Monday, November 09, 200910:00 AM - 11:00 AMCNLS Conference Room (TA-3, Bldg 1690)
Seminar
High Efficiency Model Identification for Statistical Graphical Models
Terran LaneUniversity of New Mexico
Statistical graphical models, such as Bayesian networks, Markov random fields, or factor graphs, have become increasingly important for data modeling in fields as diverse as economics, ecology, physics, neuroscience, computer vision, and genomics. These models are attractive because they efficiently and compactly represent the often complex probability distributions that arise in such fields, and because they provide semantically rich models to domain scientists. However, often the graph structure of the target model is initially unknown -- indeed, in many cases the model structure is, itself, the quantity of interest to the domain scientist. The problem of structure identification (or model selection, if you prefer) remains a prominent open question in this field.
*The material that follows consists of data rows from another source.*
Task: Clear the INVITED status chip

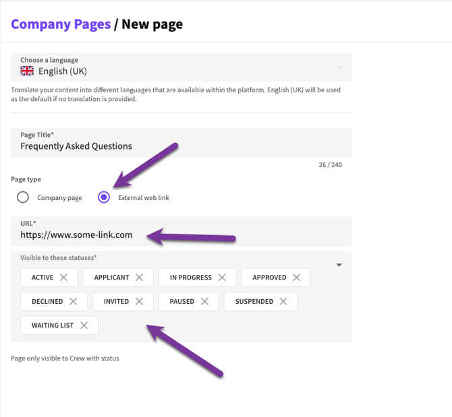Action: pyautogui.click(x=139, y=301)
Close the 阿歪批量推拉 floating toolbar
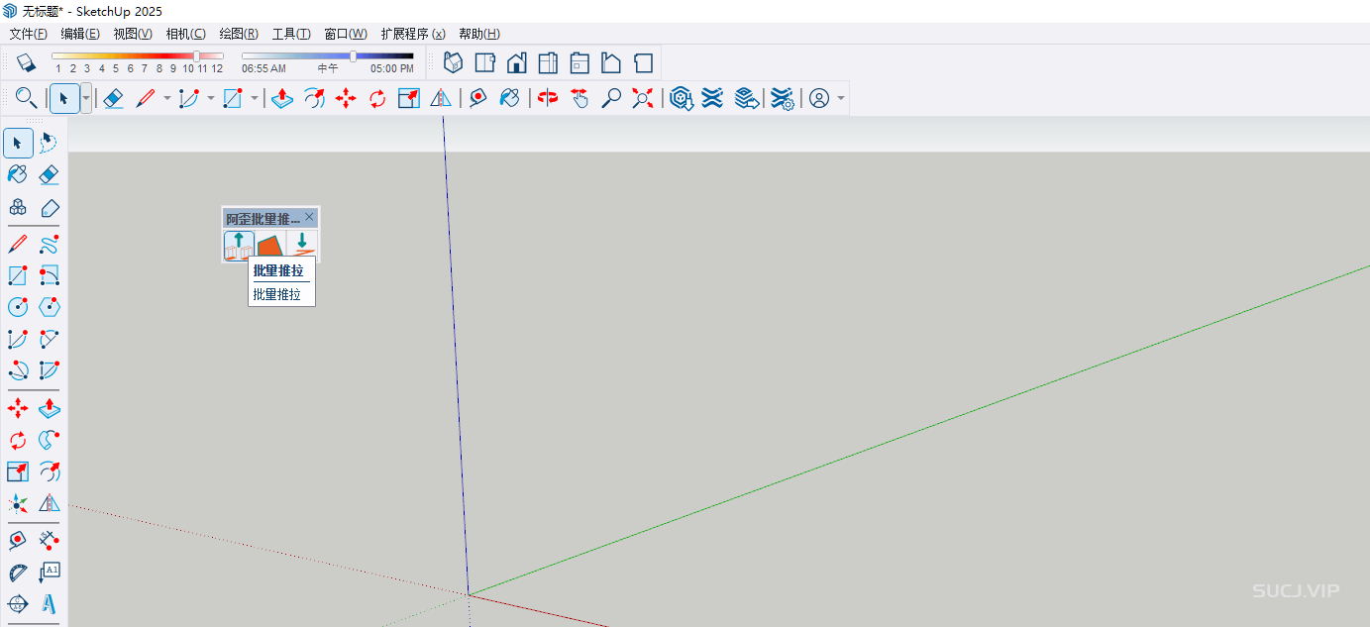1370x627 pixels. pos(309,217)
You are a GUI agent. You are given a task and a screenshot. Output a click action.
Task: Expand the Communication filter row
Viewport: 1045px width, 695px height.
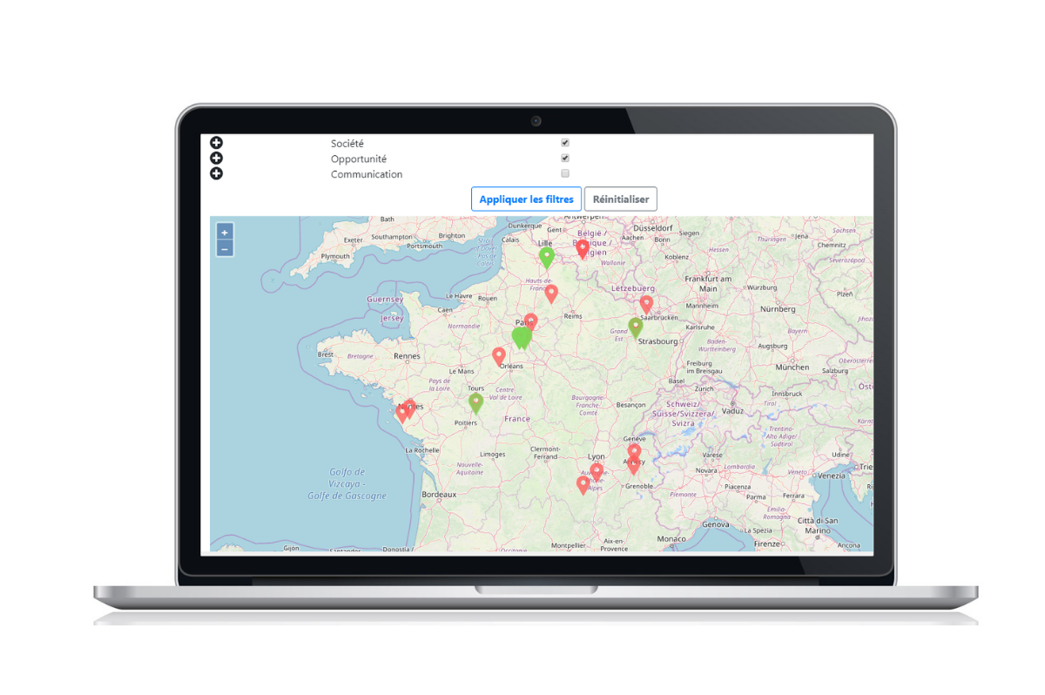(x=216, y=173)
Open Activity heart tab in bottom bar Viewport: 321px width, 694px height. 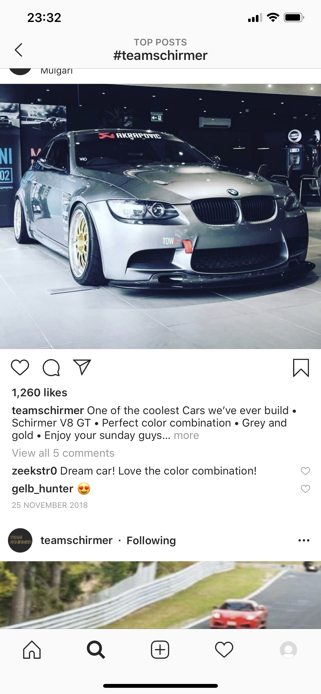[x=224, y=650]
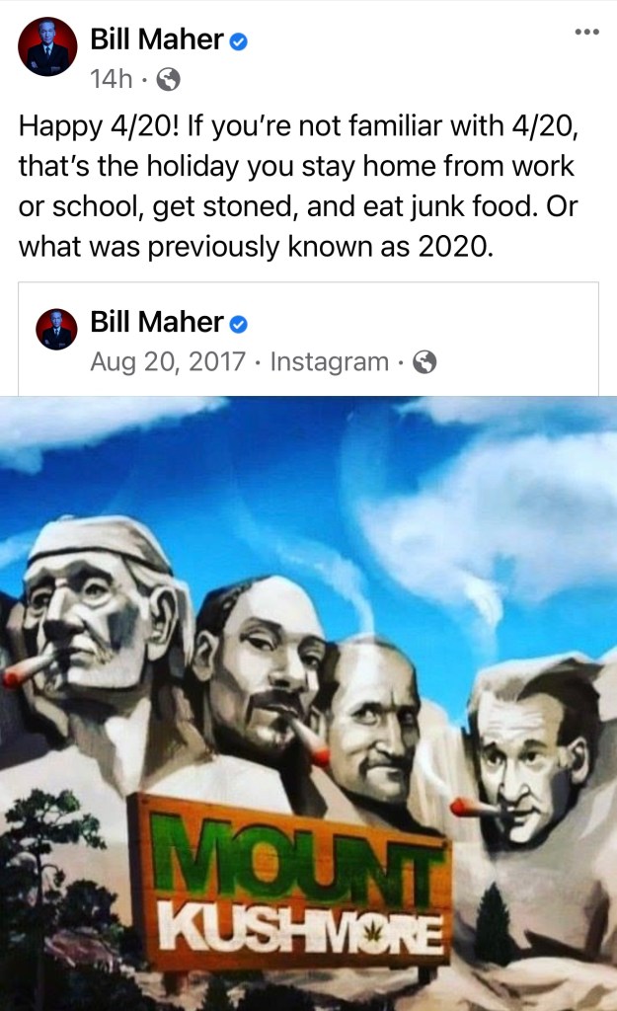This screenshot has width=617, height=1011.
Task: Tap the Mount Kushmore wooden sign
Action: point(290,884)
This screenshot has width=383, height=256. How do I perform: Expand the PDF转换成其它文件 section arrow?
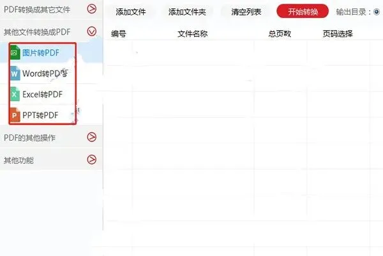92,9
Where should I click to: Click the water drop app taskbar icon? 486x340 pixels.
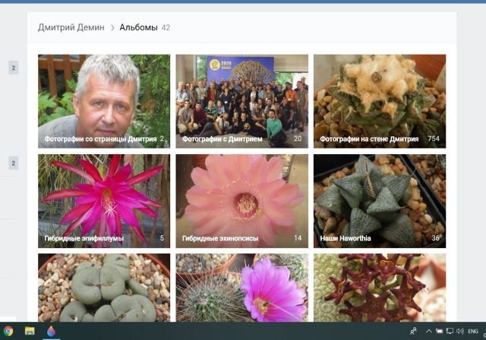click(51, 331)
Statistically, the problem is one of identifying (conditional, multivariate) dependencies from data, and is reasonably well understood. Computationally, however, the task is quite challenging: Worst case analysis shows that optimal structure identification is NP-hard, while practical algorithms are typically high-order polynomial runtime and may require many scans over the complete data in order to accumulate sufficient statistics. In this talk, we present preliminary work on a new approach to structure identification that exploits the topology of graph structure space itself. The key insight is that we need not compute the exact optimality criterion for every model we evalute during search, if we can approximate it well. And building good function approximators is precisely what Machine Learning and Statistics are very good at... We demonstrate how to use this insight to build a structure search algorithm that runs orders of magnitude faster than conventional approaches, while achieving results that are at least as good, if not better. We give preliminary data demonstrating our approach on a number of synthetic and real-world data sets, including some challenging neuroimaging data sets that involve hidden variables.

Host: Joshua Neil, jneil@lanl.gov